Не скрою, эти признаки доставили мне много беспокойства. Если замешательство и беспомощность властей послужили прямыми причинами духовного смятения в обществе, слабости дипломатии, краха стратегии, наконец, разъединения нации, которые привели нас в пропасть, то какой же злой гений продолжал направлять нас в тот же туман? Когда задумываешься об острейших проблемах, встающих ежедневно перед [119] Францией, то понимаешь, что нельзя представить себе, что их можно решить иначе, чем под эгидой беспристрастного и сильного государства. Но я убеждался в том, что мои мысли мало кто разделял.

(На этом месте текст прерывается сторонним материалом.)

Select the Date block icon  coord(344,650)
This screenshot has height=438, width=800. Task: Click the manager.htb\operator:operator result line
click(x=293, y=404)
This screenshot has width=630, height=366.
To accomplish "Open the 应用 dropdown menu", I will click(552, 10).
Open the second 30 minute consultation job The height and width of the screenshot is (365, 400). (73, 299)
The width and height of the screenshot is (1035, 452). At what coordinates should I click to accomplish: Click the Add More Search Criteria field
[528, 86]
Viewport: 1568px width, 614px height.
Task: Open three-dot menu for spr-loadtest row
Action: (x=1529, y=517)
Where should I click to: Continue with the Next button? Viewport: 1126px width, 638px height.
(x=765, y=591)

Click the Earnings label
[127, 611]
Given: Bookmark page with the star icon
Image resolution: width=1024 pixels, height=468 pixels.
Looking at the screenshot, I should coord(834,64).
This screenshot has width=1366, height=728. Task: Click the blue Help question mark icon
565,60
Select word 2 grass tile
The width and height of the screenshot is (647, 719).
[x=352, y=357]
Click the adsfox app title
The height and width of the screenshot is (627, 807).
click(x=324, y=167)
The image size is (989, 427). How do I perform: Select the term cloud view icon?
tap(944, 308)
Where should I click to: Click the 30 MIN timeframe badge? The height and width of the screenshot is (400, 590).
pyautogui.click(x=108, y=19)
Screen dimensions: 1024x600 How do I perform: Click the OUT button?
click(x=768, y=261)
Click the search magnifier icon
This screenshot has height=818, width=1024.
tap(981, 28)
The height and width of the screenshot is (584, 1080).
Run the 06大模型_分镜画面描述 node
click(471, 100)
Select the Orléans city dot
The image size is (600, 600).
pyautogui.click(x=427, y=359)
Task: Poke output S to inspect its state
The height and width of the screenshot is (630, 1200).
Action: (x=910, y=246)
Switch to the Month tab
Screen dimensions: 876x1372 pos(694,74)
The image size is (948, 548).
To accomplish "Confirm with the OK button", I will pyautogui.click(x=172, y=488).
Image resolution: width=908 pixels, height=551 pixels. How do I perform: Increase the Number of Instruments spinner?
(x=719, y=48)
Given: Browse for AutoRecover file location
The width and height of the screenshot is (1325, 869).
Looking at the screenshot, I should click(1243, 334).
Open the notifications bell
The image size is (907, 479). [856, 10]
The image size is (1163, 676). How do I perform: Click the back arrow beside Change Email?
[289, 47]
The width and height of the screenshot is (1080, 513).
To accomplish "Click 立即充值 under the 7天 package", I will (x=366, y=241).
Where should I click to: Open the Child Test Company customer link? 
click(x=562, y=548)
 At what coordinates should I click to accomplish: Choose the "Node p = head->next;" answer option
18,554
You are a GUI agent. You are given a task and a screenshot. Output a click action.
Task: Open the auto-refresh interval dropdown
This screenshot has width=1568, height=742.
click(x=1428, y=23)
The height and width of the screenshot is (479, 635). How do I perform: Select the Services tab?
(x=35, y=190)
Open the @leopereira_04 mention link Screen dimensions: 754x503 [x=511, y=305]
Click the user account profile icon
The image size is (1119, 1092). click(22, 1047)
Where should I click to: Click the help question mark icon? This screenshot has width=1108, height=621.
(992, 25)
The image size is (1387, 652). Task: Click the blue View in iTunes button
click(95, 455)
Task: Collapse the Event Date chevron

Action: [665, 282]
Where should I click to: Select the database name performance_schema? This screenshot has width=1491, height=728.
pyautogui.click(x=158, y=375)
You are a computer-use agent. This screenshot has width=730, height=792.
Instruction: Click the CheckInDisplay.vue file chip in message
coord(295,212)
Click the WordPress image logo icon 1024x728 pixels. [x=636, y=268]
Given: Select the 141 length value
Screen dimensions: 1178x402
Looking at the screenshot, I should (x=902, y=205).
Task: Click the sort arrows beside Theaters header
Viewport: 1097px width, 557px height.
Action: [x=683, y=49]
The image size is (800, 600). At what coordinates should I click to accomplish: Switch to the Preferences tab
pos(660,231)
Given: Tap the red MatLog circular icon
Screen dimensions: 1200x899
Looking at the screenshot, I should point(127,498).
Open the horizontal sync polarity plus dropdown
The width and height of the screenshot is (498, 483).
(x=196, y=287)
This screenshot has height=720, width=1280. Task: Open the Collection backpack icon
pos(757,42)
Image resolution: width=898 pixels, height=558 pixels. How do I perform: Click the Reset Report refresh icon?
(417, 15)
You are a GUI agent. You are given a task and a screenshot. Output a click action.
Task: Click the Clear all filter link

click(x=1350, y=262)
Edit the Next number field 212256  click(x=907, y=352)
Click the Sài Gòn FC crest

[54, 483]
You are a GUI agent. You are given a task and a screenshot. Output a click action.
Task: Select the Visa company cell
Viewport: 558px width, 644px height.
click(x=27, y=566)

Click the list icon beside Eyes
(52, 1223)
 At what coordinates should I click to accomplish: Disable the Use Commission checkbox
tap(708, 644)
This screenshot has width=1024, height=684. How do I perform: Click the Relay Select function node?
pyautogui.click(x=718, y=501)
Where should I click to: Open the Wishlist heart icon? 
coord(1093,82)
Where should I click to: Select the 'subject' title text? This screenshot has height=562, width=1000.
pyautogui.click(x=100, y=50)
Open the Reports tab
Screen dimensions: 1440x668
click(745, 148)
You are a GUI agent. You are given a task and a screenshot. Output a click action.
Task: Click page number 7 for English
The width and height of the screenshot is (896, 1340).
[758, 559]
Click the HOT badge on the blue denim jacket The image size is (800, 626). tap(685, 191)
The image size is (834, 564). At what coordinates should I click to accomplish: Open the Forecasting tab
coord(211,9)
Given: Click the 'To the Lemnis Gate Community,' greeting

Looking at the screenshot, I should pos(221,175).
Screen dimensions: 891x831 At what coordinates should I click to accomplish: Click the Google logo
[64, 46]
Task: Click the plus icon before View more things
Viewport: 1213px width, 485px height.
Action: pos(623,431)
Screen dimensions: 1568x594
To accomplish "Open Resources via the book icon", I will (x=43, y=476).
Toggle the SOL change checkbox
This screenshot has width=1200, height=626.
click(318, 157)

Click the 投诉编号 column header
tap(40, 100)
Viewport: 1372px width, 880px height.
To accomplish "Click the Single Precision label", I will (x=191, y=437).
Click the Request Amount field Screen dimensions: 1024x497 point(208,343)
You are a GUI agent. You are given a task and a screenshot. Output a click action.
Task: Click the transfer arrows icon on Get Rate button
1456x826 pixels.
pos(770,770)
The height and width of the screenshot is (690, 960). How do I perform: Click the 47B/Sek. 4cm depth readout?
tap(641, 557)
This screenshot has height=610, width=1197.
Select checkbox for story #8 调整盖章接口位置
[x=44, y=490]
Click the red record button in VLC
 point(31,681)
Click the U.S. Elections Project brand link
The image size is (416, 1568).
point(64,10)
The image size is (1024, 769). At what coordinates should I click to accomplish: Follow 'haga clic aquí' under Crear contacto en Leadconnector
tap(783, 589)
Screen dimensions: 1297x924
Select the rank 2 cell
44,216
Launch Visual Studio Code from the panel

Для меня же разделение полномочий, власть настоящего главы государства, получение поддержки народа путем референдума каждый раз, когда речь идет о судьбе государства или его институтов, являются в такой стране, как наша, необходимыми основами демократии. К сожалению, все те, кто играл или будет играть определенную роль в политике, склонялись к противоположному мнению. Будущие руководящие кадры рассматривали власть завтрашнего дня как органичную часть тайной политики политических партий, главу государства – как статиста, выбранного парламентскими группами, всеобщее избирательное право – как предназначенное исключительно для борьбы во время парламентских выборов. Относительно меня самого, допуская мое главенство при временном режиме, отдавая должное моим заслугам и популярности, выражая при случае показное согласие со мной, они не скрывали обеспокоенности масштабом моих полномочий и недоверия, внушаемого так называемой «личной» властью. Хотя моим действиям и не оказывалось прямого сопротивления, на горизонте уже сгущались тучи, и я уже тогда работал в атмосфере, отягощенной критикой и возражениями.